Dados extraídos
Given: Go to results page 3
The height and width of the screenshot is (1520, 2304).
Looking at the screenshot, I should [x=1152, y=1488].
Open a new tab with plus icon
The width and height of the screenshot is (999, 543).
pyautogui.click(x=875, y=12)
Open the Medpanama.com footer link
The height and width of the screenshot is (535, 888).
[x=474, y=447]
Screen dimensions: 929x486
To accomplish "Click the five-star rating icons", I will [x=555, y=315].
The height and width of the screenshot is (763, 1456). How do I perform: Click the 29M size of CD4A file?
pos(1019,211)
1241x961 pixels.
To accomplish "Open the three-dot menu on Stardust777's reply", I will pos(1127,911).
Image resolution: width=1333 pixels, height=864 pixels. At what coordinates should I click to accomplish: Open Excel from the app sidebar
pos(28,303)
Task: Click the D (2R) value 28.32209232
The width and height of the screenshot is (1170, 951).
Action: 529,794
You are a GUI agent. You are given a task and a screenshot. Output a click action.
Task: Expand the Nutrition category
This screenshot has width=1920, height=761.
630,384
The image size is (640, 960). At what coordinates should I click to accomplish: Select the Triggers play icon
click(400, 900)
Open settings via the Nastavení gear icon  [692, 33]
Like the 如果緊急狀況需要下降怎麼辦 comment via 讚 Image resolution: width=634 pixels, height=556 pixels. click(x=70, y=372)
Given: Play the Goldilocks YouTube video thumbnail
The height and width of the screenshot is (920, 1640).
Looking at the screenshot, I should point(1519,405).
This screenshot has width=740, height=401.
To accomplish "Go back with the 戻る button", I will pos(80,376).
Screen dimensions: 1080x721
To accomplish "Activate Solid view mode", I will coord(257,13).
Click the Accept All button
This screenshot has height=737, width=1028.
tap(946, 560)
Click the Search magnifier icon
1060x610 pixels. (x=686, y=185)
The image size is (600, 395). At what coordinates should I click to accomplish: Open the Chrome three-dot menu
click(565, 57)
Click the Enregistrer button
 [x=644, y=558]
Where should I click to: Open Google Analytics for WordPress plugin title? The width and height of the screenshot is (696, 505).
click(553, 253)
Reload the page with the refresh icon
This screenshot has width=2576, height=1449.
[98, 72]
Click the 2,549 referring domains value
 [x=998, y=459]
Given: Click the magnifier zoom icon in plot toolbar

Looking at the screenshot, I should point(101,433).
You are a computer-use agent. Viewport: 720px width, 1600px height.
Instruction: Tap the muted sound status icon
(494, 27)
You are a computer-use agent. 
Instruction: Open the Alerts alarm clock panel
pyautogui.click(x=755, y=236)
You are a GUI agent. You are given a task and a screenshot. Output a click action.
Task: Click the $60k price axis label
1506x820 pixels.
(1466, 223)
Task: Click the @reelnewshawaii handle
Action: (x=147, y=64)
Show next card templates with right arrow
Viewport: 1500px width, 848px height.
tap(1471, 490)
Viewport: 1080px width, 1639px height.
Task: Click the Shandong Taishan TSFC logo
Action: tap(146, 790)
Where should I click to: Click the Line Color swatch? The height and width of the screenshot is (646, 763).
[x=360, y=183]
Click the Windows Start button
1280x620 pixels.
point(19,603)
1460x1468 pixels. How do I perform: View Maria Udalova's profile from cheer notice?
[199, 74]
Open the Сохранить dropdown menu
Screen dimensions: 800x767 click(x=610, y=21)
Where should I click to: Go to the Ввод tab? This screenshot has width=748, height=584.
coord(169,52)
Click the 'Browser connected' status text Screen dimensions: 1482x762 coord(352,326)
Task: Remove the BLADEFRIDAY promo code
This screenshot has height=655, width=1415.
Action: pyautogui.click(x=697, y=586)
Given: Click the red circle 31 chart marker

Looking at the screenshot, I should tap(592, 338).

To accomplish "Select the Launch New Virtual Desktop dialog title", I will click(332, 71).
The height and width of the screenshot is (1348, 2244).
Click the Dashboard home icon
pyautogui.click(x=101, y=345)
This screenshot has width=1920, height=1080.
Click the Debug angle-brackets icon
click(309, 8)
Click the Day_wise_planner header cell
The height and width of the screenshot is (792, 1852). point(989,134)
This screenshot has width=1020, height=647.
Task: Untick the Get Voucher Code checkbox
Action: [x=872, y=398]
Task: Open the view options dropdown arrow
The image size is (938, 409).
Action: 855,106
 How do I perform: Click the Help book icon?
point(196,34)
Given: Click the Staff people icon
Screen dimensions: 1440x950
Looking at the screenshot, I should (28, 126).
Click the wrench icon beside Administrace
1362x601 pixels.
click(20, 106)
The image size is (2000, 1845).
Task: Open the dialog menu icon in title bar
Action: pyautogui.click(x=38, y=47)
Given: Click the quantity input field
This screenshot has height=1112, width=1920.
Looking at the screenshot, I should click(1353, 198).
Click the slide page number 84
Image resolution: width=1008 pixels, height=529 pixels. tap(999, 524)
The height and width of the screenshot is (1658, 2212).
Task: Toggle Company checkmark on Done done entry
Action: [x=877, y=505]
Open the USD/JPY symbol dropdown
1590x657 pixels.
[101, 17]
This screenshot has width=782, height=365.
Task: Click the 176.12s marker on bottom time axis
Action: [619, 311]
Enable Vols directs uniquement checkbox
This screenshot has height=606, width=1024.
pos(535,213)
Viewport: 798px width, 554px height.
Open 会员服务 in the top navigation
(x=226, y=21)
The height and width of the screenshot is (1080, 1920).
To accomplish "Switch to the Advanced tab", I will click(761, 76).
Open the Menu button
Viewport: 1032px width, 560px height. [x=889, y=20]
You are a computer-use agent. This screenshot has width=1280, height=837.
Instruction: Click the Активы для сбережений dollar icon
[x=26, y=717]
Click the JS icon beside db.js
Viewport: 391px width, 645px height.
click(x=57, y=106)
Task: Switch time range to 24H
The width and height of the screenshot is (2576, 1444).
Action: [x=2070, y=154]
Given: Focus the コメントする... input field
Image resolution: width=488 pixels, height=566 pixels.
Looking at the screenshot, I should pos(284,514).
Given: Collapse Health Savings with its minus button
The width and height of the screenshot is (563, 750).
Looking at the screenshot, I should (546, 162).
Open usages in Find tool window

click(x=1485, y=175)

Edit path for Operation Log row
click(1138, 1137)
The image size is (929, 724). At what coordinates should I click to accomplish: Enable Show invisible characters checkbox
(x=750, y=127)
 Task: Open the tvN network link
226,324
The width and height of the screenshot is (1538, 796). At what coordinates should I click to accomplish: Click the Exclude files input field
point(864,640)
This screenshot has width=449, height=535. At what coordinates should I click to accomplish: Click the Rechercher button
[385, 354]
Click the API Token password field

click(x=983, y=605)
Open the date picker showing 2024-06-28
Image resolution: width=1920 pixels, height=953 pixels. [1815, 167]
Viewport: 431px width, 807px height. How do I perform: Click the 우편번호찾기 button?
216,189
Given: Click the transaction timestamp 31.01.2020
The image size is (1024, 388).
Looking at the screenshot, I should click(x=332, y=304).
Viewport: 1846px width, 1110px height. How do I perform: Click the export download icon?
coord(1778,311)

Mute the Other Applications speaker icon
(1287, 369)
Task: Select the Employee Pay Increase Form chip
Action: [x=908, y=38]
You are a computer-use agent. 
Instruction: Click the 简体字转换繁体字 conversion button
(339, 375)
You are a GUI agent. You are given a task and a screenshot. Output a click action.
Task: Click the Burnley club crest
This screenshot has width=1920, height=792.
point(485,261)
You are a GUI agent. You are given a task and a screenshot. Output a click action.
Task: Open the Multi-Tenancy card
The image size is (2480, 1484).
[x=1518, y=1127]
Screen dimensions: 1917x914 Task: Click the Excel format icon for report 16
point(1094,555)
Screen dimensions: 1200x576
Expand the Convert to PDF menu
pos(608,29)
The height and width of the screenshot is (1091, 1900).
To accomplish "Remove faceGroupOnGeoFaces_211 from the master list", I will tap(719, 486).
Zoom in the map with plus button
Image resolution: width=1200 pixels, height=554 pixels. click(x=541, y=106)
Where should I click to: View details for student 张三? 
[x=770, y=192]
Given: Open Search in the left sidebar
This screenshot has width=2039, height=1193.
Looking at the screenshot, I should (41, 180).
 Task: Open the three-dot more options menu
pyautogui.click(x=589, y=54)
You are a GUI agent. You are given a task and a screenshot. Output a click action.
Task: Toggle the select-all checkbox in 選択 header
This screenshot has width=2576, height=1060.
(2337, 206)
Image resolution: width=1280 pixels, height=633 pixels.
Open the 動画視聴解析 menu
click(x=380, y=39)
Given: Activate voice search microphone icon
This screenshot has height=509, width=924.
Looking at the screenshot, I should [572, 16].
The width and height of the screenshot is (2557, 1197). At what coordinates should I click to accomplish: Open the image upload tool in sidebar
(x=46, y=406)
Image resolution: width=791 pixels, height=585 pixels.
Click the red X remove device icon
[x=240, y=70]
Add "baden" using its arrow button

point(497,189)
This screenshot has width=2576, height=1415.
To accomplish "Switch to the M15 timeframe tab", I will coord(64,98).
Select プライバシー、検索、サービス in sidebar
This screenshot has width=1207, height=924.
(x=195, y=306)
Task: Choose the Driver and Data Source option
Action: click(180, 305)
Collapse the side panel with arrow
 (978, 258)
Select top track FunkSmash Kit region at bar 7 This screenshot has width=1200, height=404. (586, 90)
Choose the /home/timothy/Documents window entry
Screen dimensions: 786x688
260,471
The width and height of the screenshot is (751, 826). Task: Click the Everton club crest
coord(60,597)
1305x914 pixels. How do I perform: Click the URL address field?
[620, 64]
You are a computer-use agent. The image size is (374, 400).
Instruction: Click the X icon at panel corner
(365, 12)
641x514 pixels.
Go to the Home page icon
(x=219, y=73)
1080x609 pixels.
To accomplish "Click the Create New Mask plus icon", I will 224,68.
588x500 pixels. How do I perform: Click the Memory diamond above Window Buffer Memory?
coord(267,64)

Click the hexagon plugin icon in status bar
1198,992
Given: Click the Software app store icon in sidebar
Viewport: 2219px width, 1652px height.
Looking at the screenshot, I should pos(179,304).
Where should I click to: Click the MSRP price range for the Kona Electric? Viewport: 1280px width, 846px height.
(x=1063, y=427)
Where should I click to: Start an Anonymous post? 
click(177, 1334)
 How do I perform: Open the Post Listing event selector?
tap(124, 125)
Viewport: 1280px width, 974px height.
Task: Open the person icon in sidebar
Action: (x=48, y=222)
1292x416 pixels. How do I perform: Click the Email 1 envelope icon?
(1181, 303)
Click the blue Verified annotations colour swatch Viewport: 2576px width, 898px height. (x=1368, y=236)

Exercício proposto
Informe quantas linhas dos dados acima contêm a palavra "plus", considerando a diferença entre maiúsculas e minúsculas. Responda somente com o número.

Resposta do exercício
3